Here’s what we’ve read.

Being arguably the most controversial woman in rock history isn’t easy. While best known as the widow of John Lennon — and, to many, the reason for The Beatles’ breakup — Yoko Ono has always been, first and foremost, an artist. With her career now entering its sixth decade, her work sounds just as relevant now as it did in the ’60s and ’70s.

As a girl in Tokyo, Ono was trained in classical piano and opera. After moving to New York City against the wishes of her parents in the early ’50s, Ono became heavily involved in the flourishing avant-garde art scene, in the process befriending influential artists and musicians such as John Cage and La Monte Young. In the ’60s, her abstract and bizarre artwork attracted the attention of former art student John Lennon, who would soon become her husband and frequent collaborator.
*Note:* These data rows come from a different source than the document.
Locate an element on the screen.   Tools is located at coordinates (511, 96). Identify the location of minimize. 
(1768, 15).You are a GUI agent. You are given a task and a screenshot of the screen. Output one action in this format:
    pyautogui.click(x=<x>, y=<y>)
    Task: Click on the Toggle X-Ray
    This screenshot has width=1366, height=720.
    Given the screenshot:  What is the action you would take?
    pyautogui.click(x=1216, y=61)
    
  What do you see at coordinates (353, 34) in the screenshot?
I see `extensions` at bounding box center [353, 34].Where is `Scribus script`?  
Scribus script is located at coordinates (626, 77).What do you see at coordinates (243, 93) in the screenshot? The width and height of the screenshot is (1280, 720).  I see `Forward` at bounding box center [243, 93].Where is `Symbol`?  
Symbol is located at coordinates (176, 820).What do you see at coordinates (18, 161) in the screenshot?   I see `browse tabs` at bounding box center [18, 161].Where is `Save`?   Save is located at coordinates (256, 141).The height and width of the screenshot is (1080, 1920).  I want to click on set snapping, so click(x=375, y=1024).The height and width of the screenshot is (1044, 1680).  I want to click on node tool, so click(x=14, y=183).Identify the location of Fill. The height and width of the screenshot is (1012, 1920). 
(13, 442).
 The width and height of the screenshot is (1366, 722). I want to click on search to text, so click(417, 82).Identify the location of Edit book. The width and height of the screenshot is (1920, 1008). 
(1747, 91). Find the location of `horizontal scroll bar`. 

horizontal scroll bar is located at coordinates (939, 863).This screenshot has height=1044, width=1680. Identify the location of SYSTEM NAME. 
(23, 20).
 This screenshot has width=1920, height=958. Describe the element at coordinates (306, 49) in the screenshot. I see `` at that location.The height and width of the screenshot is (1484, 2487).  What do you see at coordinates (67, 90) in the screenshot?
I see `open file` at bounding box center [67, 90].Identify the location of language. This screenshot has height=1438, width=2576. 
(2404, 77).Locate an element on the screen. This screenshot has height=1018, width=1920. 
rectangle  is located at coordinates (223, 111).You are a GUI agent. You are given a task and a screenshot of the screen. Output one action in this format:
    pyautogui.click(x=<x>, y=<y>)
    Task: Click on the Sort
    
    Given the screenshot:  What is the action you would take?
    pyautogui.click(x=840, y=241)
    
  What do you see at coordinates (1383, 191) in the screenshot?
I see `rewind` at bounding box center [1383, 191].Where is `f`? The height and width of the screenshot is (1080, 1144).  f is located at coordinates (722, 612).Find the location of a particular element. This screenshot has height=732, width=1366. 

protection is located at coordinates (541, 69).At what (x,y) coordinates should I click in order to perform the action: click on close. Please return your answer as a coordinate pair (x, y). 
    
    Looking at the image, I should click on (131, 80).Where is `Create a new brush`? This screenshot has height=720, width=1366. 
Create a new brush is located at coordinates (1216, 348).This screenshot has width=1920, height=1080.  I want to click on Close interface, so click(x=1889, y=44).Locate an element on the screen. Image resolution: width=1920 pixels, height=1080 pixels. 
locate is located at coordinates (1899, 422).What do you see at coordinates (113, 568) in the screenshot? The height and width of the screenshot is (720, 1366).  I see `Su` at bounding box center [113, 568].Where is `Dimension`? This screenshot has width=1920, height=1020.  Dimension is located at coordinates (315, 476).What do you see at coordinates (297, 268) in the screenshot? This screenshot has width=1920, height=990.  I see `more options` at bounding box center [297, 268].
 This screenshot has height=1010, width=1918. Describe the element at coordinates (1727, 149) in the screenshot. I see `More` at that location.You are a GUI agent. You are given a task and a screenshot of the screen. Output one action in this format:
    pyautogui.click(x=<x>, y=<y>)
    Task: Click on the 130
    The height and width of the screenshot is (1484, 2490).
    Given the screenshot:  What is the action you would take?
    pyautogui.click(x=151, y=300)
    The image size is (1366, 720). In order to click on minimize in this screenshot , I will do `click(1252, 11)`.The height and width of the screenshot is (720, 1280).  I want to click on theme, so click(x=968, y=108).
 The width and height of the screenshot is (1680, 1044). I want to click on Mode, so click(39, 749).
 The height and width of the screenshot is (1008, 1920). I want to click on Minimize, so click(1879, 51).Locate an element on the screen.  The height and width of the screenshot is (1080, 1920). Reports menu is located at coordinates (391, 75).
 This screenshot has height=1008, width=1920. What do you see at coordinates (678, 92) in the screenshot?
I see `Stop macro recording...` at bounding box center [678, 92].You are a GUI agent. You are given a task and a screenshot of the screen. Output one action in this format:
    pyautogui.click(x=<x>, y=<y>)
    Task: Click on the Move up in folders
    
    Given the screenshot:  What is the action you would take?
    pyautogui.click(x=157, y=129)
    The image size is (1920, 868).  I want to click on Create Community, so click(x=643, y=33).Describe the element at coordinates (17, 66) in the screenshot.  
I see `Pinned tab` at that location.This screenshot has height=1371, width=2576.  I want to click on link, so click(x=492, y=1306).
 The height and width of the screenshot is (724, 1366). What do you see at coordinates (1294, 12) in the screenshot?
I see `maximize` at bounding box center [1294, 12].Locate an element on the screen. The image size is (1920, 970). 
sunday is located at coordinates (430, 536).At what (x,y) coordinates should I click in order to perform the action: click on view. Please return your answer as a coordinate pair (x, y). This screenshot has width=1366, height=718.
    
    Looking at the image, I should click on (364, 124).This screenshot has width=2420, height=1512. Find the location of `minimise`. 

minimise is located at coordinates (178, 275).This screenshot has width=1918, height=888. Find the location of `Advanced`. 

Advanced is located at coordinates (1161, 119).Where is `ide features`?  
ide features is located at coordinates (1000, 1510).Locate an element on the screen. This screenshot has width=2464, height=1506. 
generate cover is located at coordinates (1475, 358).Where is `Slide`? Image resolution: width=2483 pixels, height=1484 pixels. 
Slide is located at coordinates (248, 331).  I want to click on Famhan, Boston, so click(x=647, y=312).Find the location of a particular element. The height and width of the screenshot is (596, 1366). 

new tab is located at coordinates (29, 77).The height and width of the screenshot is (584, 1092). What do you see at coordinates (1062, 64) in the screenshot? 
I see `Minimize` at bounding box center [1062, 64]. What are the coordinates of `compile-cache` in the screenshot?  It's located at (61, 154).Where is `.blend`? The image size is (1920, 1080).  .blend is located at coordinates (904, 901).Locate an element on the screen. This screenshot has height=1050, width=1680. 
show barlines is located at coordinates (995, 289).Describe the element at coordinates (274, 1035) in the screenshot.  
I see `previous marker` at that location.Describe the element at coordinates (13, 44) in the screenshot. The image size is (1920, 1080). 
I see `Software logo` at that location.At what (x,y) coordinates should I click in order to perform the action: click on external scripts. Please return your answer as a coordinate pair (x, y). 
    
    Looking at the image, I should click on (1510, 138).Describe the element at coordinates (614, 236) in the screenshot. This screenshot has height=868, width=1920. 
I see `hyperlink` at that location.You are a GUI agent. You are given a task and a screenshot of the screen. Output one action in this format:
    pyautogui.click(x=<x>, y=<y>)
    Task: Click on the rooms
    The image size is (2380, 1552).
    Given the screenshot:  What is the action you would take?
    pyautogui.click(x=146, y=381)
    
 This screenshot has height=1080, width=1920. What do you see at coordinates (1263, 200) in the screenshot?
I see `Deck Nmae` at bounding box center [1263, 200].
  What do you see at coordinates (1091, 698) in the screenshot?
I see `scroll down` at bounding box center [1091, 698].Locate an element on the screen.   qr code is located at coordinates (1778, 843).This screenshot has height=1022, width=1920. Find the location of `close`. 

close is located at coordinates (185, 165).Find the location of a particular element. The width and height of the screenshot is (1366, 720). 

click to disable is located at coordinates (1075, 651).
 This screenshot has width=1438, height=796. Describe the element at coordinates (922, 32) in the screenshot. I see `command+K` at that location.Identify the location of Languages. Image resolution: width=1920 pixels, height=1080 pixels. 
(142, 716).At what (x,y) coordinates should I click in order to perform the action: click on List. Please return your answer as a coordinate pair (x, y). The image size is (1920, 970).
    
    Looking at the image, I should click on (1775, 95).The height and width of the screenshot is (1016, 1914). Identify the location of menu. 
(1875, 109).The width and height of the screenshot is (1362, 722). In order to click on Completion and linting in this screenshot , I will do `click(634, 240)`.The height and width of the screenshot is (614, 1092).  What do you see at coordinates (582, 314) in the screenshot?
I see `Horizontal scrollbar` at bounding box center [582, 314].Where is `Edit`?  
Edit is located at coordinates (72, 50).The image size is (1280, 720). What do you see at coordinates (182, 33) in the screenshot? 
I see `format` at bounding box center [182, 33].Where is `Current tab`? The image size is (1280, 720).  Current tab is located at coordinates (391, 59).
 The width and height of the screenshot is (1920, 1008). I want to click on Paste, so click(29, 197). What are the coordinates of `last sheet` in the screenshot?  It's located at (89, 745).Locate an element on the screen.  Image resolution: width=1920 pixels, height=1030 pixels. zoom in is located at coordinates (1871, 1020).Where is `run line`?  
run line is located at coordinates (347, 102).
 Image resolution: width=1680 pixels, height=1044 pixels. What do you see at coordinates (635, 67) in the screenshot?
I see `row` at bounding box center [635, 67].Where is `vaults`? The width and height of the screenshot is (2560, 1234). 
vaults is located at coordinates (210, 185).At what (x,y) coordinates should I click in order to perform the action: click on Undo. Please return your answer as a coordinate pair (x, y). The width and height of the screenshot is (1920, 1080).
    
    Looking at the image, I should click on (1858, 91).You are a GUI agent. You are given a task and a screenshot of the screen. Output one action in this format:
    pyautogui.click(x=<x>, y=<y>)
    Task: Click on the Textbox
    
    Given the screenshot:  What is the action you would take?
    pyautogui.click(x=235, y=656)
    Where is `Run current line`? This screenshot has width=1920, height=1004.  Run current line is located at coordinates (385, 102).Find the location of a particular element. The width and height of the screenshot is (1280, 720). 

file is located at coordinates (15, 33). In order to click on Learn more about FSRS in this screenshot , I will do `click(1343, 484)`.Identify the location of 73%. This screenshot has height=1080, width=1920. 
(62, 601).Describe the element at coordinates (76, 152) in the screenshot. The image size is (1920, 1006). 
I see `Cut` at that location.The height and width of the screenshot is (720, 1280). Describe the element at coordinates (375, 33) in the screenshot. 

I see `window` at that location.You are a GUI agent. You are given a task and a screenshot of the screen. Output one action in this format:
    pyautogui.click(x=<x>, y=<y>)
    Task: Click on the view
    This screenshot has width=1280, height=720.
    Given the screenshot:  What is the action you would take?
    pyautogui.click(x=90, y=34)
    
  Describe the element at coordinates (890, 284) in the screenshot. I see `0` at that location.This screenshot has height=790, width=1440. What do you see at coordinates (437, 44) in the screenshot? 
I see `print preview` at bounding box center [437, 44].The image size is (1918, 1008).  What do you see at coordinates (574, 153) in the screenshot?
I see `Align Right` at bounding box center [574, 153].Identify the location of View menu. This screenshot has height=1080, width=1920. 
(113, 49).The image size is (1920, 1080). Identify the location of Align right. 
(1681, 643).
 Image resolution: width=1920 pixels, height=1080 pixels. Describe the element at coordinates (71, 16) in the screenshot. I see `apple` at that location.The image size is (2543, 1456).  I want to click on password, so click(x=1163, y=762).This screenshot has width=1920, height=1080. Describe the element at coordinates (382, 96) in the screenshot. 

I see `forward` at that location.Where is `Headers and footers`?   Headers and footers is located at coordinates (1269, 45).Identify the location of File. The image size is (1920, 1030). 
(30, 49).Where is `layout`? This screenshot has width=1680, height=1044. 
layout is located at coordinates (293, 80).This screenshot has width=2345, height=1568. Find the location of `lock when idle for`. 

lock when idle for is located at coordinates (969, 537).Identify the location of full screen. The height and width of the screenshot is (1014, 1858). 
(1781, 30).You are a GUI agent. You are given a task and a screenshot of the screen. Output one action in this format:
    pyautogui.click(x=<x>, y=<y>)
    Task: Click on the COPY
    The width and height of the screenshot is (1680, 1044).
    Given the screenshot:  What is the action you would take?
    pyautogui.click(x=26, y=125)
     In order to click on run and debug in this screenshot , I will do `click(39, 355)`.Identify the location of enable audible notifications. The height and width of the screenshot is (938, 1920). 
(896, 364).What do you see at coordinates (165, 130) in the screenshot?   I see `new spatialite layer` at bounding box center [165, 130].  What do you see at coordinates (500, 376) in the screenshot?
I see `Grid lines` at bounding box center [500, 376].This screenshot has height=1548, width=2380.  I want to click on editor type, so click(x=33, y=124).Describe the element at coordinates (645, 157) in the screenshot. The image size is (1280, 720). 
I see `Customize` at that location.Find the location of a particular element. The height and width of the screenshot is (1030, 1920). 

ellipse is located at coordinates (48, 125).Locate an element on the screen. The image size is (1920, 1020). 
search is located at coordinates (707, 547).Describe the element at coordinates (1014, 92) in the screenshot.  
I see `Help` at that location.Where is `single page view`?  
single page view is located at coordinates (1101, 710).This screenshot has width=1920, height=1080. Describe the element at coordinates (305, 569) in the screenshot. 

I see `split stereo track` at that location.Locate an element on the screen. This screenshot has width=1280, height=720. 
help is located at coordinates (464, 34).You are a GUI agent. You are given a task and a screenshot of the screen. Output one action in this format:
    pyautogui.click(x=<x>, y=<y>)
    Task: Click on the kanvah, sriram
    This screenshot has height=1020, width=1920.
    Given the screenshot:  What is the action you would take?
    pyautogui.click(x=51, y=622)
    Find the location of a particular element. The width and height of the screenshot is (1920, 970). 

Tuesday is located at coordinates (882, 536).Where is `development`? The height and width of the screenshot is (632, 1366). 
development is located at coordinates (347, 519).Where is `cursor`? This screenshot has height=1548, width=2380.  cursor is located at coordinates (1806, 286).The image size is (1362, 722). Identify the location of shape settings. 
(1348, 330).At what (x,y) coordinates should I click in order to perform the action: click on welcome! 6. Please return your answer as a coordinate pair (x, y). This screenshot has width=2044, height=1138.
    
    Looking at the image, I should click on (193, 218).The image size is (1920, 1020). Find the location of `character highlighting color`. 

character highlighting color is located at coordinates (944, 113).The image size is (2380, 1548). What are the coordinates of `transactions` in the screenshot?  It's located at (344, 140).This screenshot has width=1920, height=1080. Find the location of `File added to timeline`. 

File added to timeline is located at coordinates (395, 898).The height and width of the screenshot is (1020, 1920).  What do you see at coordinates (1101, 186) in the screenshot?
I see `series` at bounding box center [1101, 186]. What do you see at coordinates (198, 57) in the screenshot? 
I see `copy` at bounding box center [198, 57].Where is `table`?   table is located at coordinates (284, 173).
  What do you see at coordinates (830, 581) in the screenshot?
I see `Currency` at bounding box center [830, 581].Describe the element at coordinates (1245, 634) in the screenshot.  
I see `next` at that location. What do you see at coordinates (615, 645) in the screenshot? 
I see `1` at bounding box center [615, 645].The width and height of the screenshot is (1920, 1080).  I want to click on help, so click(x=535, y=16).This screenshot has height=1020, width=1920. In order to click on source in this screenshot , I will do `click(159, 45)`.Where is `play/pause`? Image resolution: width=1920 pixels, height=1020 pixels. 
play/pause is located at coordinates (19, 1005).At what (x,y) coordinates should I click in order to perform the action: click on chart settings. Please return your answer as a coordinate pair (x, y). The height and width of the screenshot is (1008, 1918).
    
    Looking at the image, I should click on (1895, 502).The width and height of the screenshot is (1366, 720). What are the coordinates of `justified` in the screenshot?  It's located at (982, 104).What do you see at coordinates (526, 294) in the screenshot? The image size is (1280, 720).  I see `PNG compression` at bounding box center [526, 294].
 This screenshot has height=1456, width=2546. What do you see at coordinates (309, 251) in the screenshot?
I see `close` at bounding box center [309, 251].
Ono’s first true solo record was 1970’s Yoko Ono/Plastic Ono Band, recorded concurrently with Lennon’s Plastic Ono Band record; certainly the more avant-garde of the pair, her disc started what would be a long and illustrious career in pop and avant-garde music.

Her new CD, Yes, I’m A Witch, approaches Ono’s work from a new angle. Each of the 16 artists involved in the project was given the freedom to re-interpret and remix any track from Ono’s extensive back catalogue, and while most use only her vocal tracks, the results are frequently remarkable. Featuring remixes by Cat Power, The Flaming Lips, Le Tigre, Peaches, Porcupine Tree, The Apples in Stereo and others, Yes, I’m a Witch offers a unique and exciting chance to hear Ono’s signature vocal style synching up with some of modern pop music’s most imaginative artists.